Instructions for the task:
Look over the lines below. Report each one that includes the string "give".

Supplied material:
= = = = = = =
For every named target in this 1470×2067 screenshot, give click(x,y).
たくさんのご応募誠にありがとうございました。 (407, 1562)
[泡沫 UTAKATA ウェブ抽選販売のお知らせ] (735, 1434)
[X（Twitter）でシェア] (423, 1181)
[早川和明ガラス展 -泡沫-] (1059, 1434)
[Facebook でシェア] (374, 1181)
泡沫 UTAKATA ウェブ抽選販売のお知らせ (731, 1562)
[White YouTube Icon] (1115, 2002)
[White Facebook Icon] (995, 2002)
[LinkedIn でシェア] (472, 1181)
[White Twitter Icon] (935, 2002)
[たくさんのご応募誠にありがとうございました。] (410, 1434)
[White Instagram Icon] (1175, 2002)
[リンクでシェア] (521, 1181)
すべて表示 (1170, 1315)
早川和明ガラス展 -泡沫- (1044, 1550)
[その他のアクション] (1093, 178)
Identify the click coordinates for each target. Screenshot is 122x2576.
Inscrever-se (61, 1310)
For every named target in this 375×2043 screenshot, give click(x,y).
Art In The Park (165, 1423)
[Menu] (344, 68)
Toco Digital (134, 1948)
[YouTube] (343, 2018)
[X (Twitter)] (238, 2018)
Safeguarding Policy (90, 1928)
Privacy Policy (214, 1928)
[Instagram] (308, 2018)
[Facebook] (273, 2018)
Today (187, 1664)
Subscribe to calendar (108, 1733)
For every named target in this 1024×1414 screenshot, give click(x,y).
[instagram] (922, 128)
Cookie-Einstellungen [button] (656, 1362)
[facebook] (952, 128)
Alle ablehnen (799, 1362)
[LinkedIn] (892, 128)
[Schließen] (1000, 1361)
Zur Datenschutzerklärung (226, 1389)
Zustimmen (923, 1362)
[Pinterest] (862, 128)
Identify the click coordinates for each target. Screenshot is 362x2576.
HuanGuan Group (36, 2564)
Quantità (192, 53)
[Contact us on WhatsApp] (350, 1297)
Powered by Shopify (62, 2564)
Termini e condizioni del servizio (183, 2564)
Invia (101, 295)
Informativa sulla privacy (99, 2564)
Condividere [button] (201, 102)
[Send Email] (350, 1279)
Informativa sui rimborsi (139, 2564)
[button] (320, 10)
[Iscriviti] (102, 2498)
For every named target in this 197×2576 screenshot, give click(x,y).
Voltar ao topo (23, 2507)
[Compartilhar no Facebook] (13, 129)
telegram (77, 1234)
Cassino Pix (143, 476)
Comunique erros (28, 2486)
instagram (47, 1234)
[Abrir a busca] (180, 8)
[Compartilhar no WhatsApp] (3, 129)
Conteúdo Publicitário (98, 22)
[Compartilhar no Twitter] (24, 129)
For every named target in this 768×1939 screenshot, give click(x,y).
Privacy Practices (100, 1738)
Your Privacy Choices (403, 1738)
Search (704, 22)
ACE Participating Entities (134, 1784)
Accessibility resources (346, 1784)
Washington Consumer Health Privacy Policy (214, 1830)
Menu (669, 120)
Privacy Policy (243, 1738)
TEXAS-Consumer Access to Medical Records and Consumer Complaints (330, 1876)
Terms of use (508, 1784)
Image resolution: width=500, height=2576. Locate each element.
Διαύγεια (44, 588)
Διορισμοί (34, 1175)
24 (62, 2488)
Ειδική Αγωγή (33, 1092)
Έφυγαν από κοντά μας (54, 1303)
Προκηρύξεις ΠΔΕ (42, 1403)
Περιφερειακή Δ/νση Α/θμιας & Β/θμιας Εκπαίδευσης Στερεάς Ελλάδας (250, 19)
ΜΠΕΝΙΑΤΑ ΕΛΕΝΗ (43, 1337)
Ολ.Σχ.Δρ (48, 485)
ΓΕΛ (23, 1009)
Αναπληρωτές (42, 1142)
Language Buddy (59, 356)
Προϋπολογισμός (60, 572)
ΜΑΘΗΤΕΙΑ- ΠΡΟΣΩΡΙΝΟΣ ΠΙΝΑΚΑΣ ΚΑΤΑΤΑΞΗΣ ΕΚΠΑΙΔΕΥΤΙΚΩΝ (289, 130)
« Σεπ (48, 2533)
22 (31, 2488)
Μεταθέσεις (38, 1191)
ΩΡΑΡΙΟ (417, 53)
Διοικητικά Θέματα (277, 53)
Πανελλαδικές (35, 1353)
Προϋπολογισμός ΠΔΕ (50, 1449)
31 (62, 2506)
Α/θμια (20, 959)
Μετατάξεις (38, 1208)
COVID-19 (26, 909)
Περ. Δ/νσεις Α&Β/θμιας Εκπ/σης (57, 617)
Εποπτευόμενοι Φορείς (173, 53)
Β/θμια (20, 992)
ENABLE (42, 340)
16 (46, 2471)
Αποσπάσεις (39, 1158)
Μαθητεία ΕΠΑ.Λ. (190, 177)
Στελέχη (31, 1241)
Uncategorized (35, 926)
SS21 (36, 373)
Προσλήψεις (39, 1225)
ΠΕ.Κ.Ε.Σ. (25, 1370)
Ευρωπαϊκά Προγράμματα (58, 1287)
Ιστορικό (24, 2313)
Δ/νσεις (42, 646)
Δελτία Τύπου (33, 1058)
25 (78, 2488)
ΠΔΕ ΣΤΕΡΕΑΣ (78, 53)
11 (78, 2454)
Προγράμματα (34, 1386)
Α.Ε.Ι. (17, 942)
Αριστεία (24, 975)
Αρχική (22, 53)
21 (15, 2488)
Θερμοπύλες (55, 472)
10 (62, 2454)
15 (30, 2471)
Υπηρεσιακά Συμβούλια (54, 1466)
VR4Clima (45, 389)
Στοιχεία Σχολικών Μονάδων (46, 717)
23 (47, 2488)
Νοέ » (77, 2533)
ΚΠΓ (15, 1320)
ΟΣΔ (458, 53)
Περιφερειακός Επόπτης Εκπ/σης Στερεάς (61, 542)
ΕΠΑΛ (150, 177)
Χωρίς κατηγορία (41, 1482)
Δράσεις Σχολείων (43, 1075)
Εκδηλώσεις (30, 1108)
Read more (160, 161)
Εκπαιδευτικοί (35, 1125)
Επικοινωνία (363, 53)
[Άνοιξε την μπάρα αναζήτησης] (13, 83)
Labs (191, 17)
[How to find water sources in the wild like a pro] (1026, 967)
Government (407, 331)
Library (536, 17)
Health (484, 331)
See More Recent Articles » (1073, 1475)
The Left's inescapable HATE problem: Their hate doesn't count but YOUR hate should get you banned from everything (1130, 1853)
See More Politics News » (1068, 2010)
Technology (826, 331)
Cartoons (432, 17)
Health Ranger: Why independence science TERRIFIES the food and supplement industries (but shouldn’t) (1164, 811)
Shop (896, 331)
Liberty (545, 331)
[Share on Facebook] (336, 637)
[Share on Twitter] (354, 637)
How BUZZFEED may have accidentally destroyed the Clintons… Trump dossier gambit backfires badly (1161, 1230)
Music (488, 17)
= = = = = = =
Answer:
For every named target in this 1470×2067 screenshot, give click(x,y).
For every named target in this 375×2043 screenshot, give click(x,y).
For every named target in this 1024×1414 screenshot, give click(x,y).
For every named target in this 197×2576 screenshot, give click(x,y).
For every named target in this 768×1939 screenshot, give click(x,y).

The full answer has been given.